Hay algo que encuentro con frecuencia cuando hablamos de sexualidad y placer: muchas personas creen que si una mujer no hace squirting, su orgasmo no es completo o que quizá no está disfrutando lo suficiente.
Y aquí quiero hacer una aclaración importante: el squirting y el orgasmo son fenómenos diferentes.
El squirting es la expulsión de líquido que puede producirse durante la actividad sexual. Algunas personas lo experimentan y otras no. Puede aparecer durante la excitación o coincidir con el orgasmo, pero no hacer squirting no significa experimentar menos placer ni tener una menor capacidad para alcanzar el orgasmo.
Después de tantos años trabajando como Sex Coach, creo que es importante dejar de convertir estas respuestas del cuerpo en una especie de examen.
A veces me preguntan: “¿Por qué yo no hago squirting?”
Y mi respuesta es sencilla: ¿por qué deberías hacerlo?
Cada cuerpo responde de una manera diferente. Algunas personas experimentan squirting y lo encuentran placentero; otras nunca lo experimentan y tienen una vida sexual completamente satisfactoria.
También es importante diferenciar entre squirting, eyaculación femenina y lubricación. Aunque a menudo utilizamos estas palabras como si significaran lo mismo, no necesariamente describen el mismo fenómeno corporal.
Y creo que aquí tenemos mucho que aprender. Durante años, hemos recibido información sobre sexualidad basada en expectativas, mitos y, en muchos casos, en lo que vemos en la pornografía.
Podemos acabar pensando que cuanto más líquido hay, más placer debe haber. Pero el placer no se mide en mililitros.
Tampoco se mide por la intensidad de una reacción, por la duración de un encuentro sexual o por conseguir determinados resultados.
Para mí, la sexualidad tiene mucho más que ver con sentir, descubrir, escuchar tu cuerpo y quitarte presión.
Puedes tener un orgasmo sin squirting. Puedes experimentar squirting sin tener un orgasmo en ese momento. Y también puedes disfrutar muchísimo de una experiencia sexual sin llegar al orgasmo.
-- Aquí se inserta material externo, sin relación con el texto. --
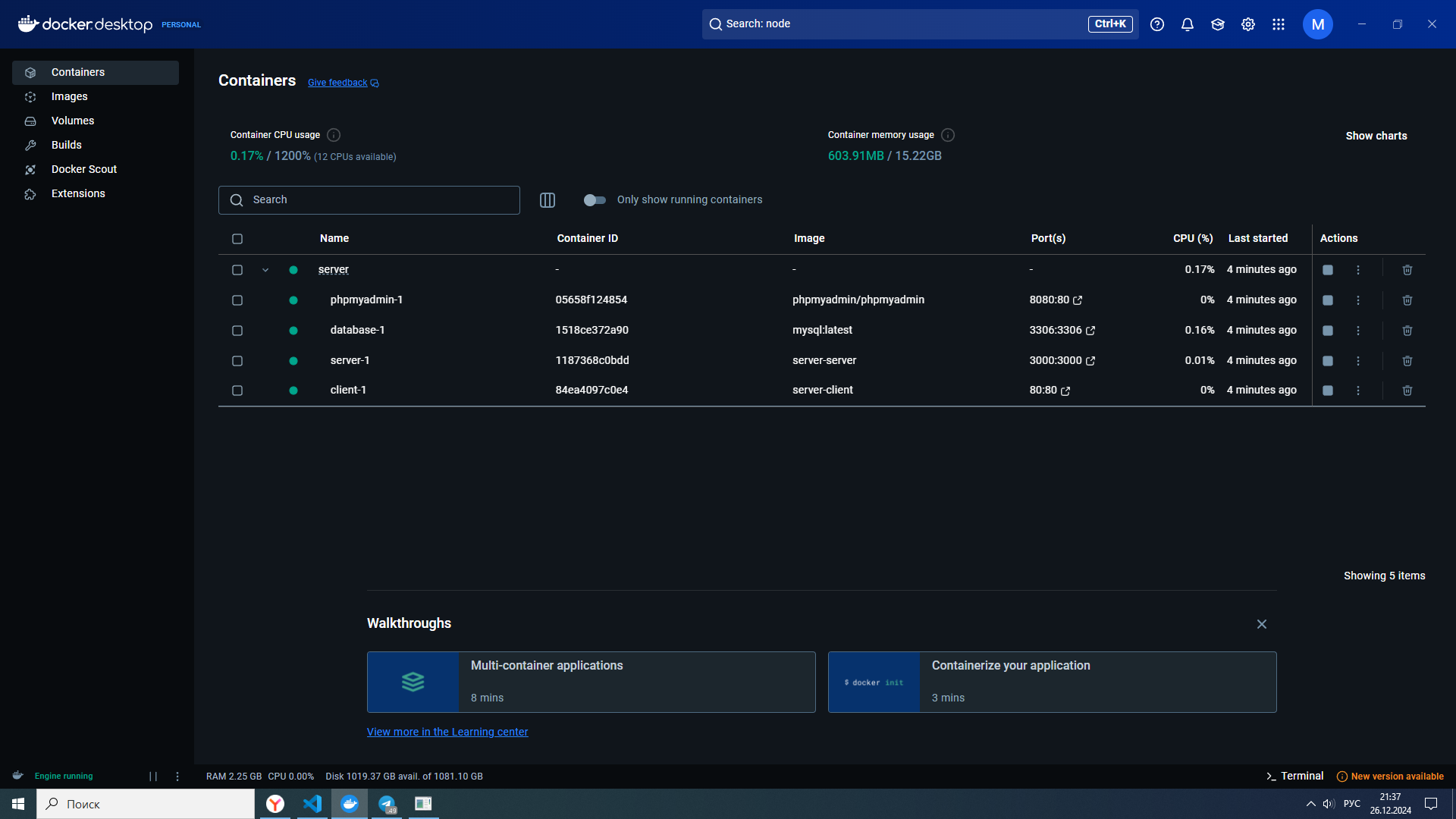Click the manage columns icon
1456x819 pixels.
tap(547, 200)
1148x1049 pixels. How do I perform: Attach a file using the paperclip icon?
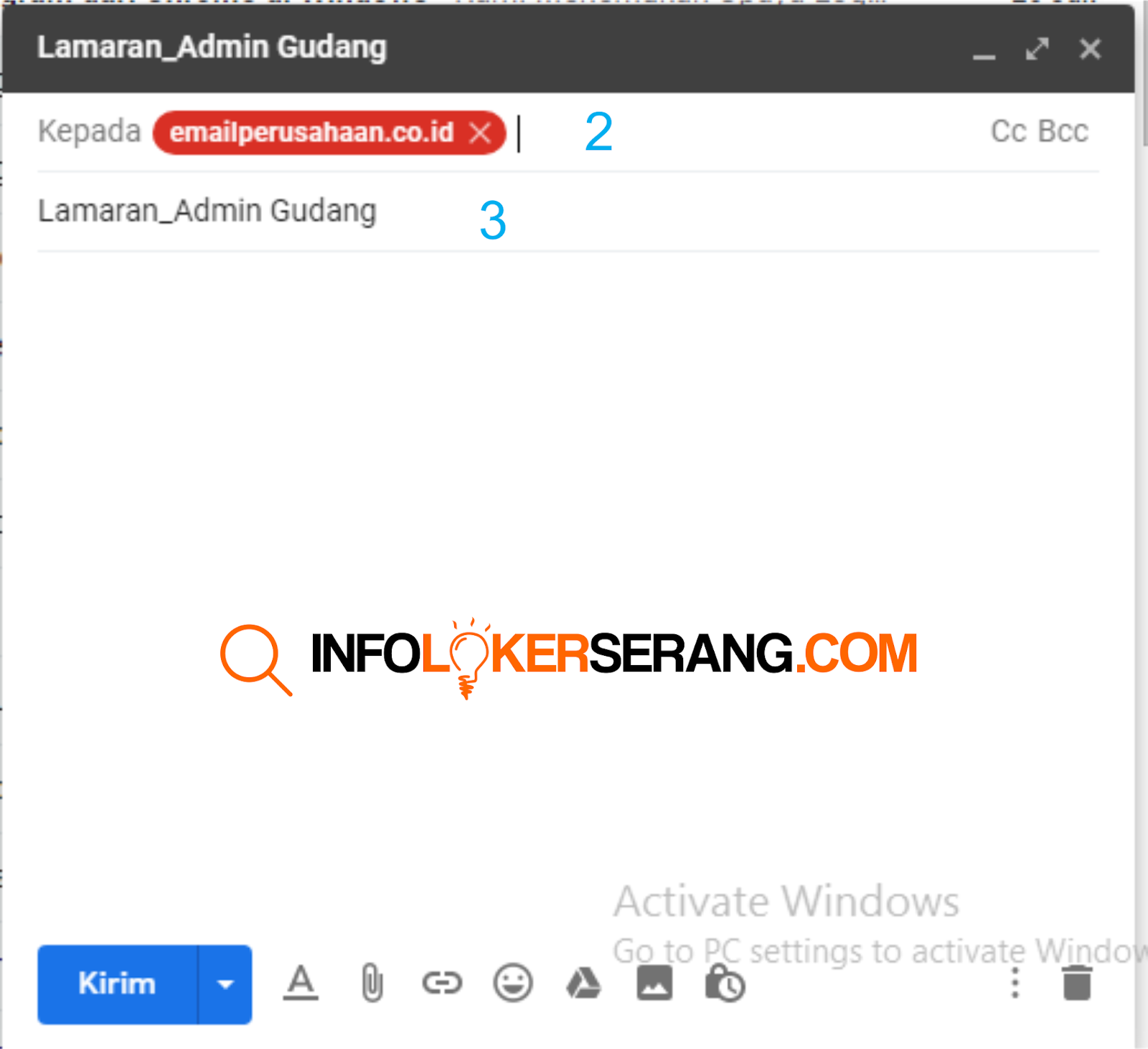[x=370, y=984]
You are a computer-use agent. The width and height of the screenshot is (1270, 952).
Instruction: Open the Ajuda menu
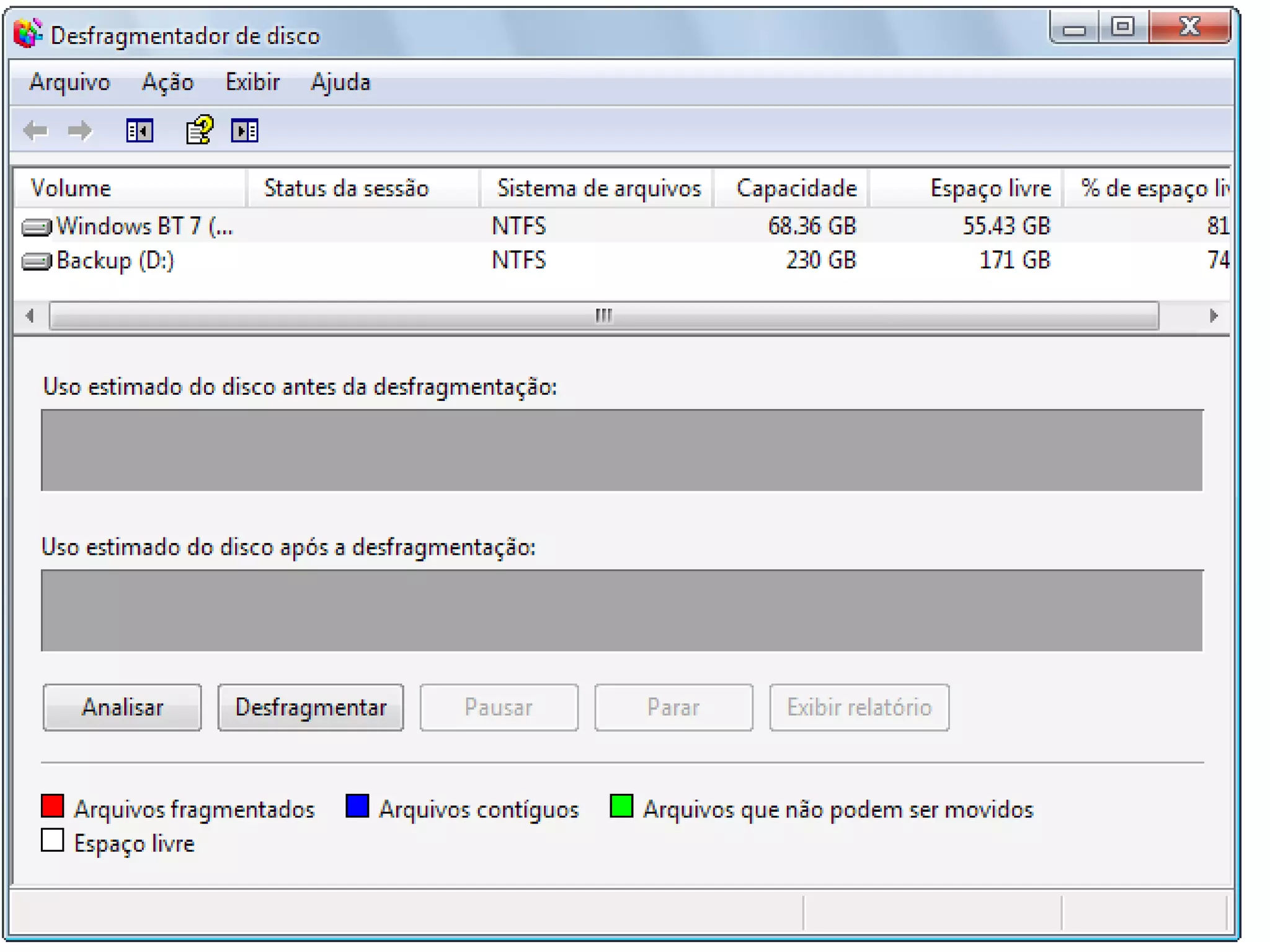click(340, 82)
Por eso, cuando hablamos de placer sexual, prefiero que cambiemos la pregunta.
En lugar de preguntarnos “¿por qué no consigo hacer squirting?”, quizá sería mucho más interesante preguntarnos:
¿Qué me gusta? ¿Qué siento? ¿Qué deseo? ¿Qué me produce placer?
Ahí es donde, para mí, comienza un verdadero autoconocimiento sexual.
Y esto es precisamente una de las cosas que más me gusta trabajar como Cris Blas Sex Coach: ayudar a las personas a conocer mejor su cuerpo, comprender su sexualidad y explorar el placer a través de la información, la curiosidad y la libertad, sin juicios ni presiones.
Como también explico en mi artículo “¿Eres sexófilo o sexófobo? Lo que tu relación con el sexo puede revelar sobre tu placer”, para mí existe una diferencia importante entre tener experiencias sexuales y realmente conocer nuestro placer.
Porque al final, tu cuerpo no tiene que demostrarle nada a nadie para que tu placer sea real.
El squirting puede formar parte de la sexualidad de algunas personas, pero nunca debería convertirse en una obligación, un objetivo o una medida de cuánto disfrutas.
Conoce tu cuerpo. Escucha tus sensaciones. Explora tu placer. Y deja que tu sexualidad sea tuya.